Vous avez été désigné artiste de l'année par les International Classical Music Awards. Que représente cette récompense pour vous ?

C'est un grand honneur pour moi, bien sûr, en tant que musicien, en tant que violoniste. Je connais cette association et ce prix depuis longtemps et j'ai été absolument surpris, car je ne savais pas que je serais nominé. Lorsque je l'ai reçu, j'ai été très heureux ! C'est un honneur et c'est aussi une responsabilité pour un musicien en ces temps où la musique classique doit être vraiment défendue.

Le 12 avril, lors du gala des International Classical Music Awards à Valence, vous allez interpréter Thème varié de Charlotte Sohy, une surprise bienvenue dans le programme musical de la soirée. Qu'est-ce qui a déterminé votre choix ?

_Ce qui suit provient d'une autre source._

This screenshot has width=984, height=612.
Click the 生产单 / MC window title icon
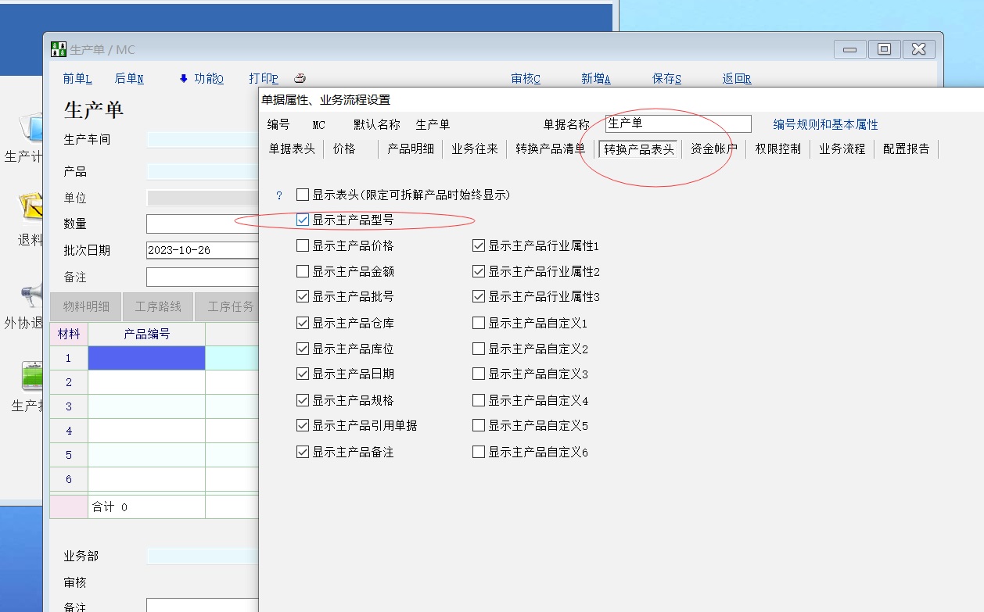(59, 49)
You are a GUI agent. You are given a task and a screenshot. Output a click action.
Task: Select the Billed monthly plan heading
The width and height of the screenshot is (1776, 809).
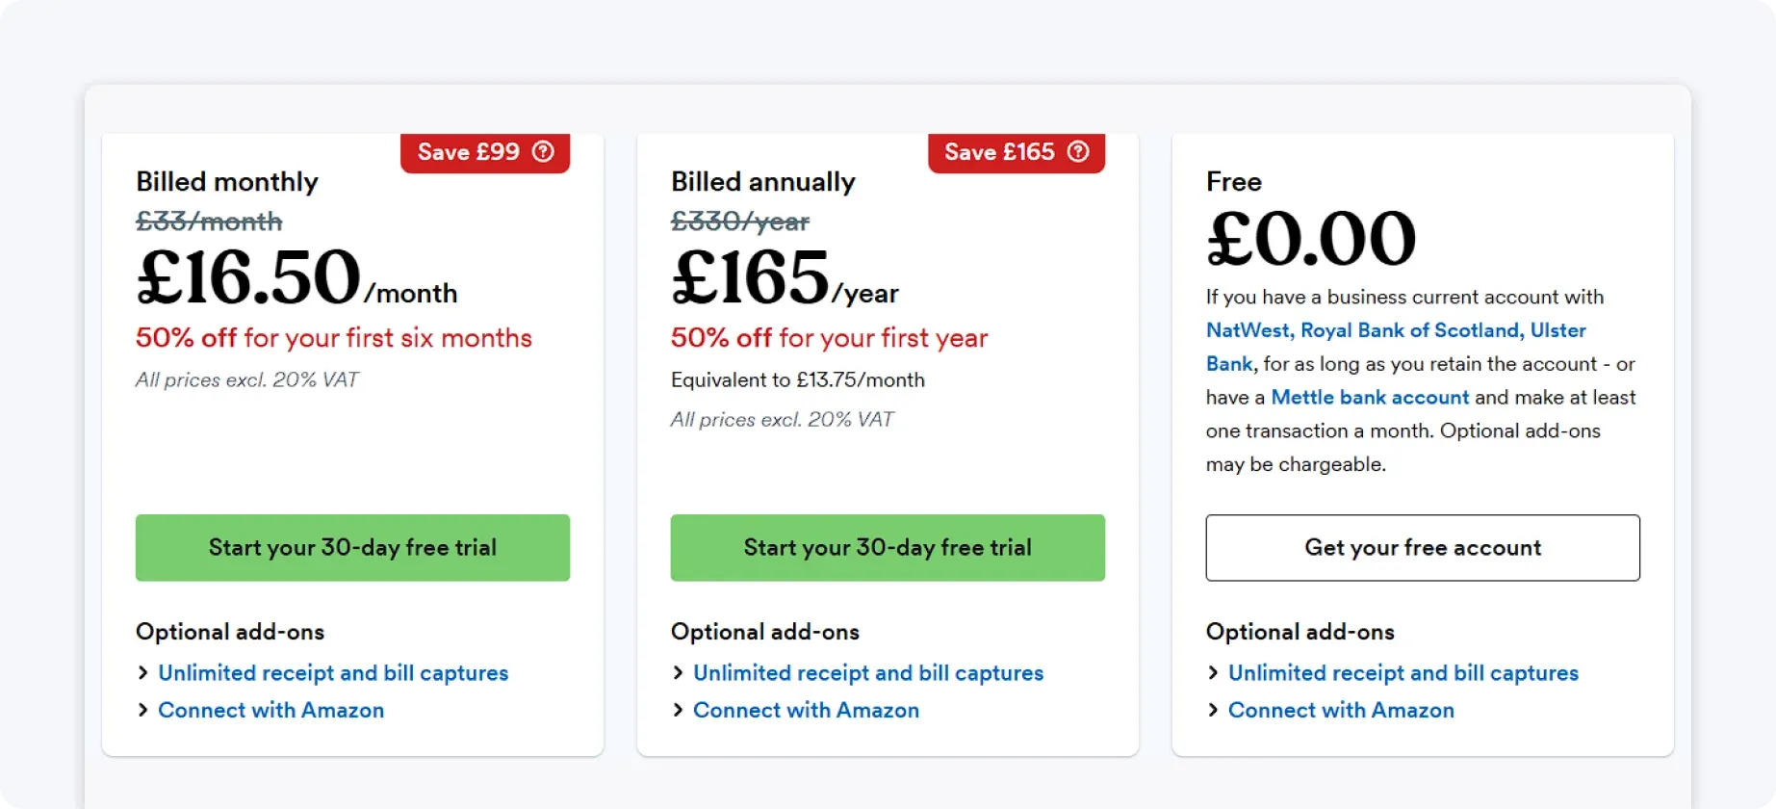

Eh bien, j'ai tout de suite proposé cette pièce. C'est un peu le petit frère du Poème de Chausson. J'ai découvert Charlotte Sohy, qui est une compositrice française, il y a deux ou trois ans, et je dois dire que je suis tombée amoureux de cette musique. Je l'ai trouvée, tout d'abord, incroyablement bien écrite. Et je pense que c'est aussi le bon moment pour jouer, pour découvrir la musique de compositeurs qui ne sont pas toujours les plus célèbres. En tant qu'artiste français, je suis très heureux de le présenter. Je suis sûr que ce sera la première fois que cette pièce sera entendue en Espagne avec un orchestre. Je l'ai moi-même jouée, mais jamais avec un orchestre. Je suis donc très enthousiaste !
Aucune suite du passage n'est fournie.